THE TASK: The records that follow are to be reproduced exactly. Any pictures in them are left out.

INPUT RECORDS:
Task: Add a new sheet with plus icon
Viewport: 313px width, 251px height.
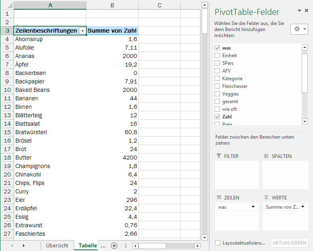Action: (114, 245)
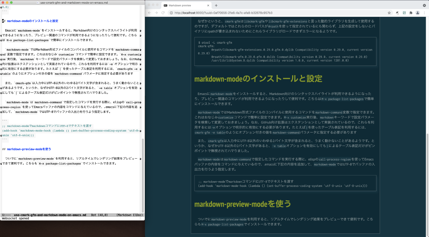Image resolution: width=429 pixels, height=237 pixels.
Task: Expand the tab search dropdown arrow
Action: 424,5
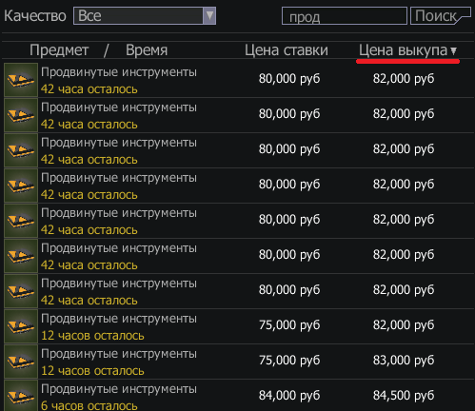Click the icon of the 83,000 руб buyout lot
475x411 pixels.
21,362
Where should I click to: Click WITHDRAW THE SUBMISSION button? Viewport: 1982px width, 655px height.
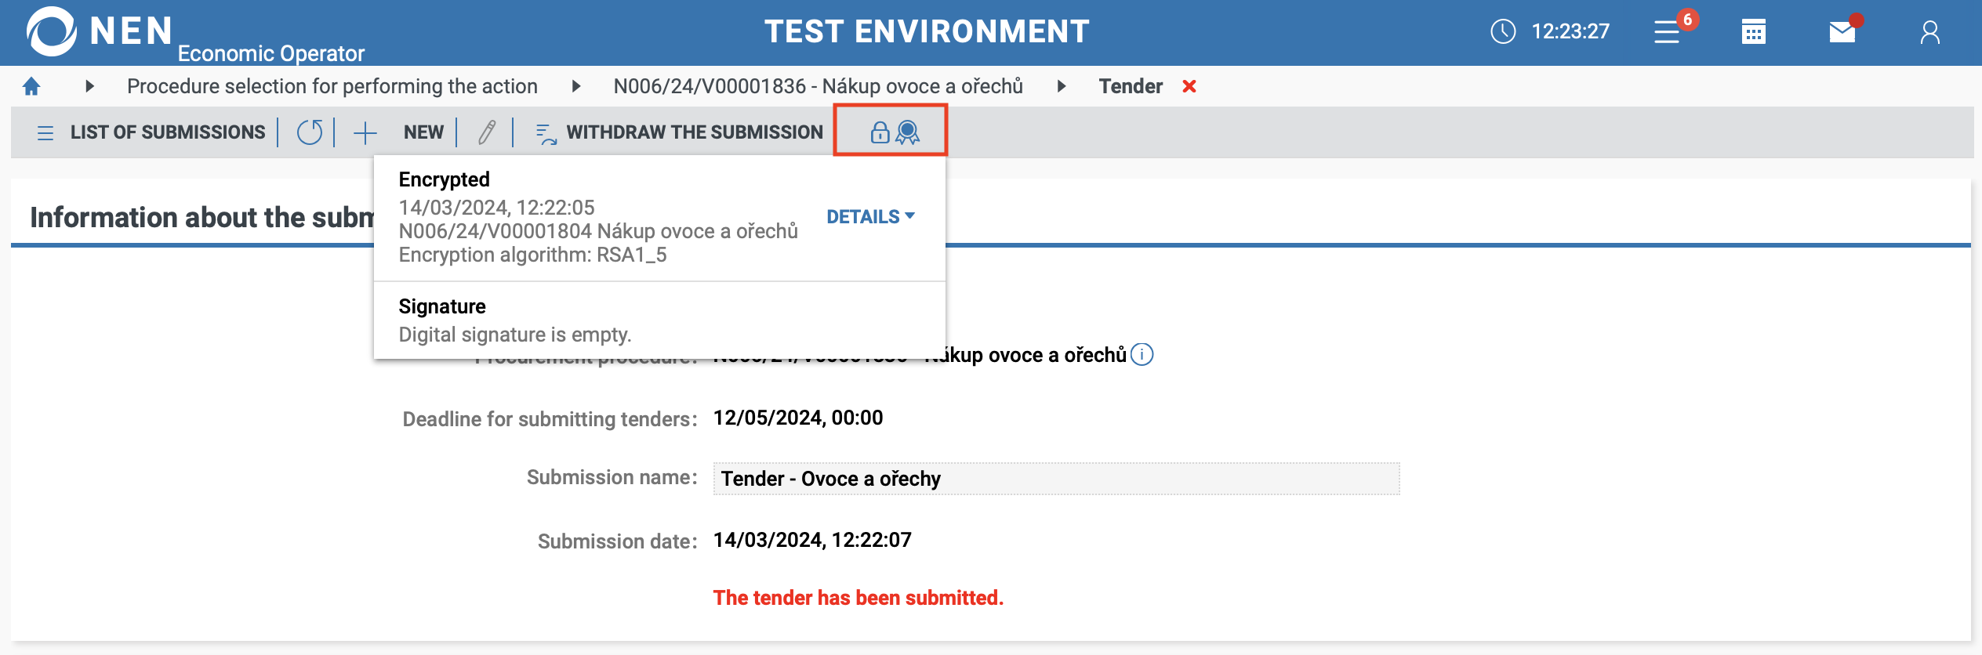point(679,132)
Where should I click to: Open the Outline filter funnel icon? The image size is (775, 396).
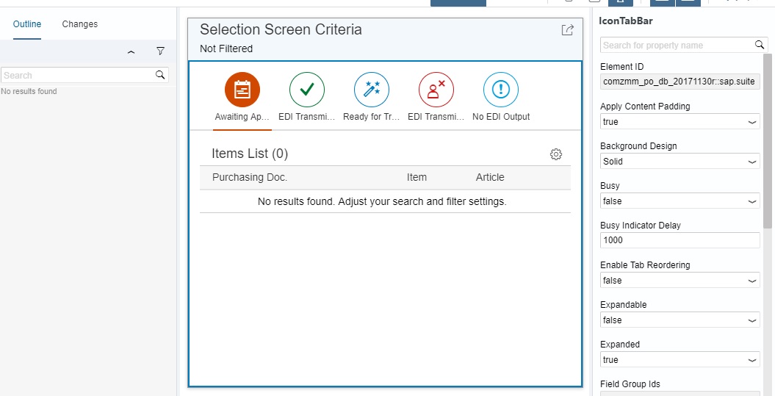point(160,51)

EXPECTED OUTPUT:
Task: Add a new sheet with plus icon
Viewport: 313px width, 251px height.
Action: (114, 245)
Image resolution: width=429 pixels, height=237 pixels.
Task: Expand the tab search dropdown arrow
Action: 424,5
Click the icon of the 83,000 руб buyout lot
475x411 pixels.
21,362
Where should I click to: Click WITHDRAW THE SUBMISSION button? Viewport: 1982px width, 655px height.
point(679,132)
Where should I click to: Open the Outline filter funnel icon? The image size is (775, 396).
point(160,51)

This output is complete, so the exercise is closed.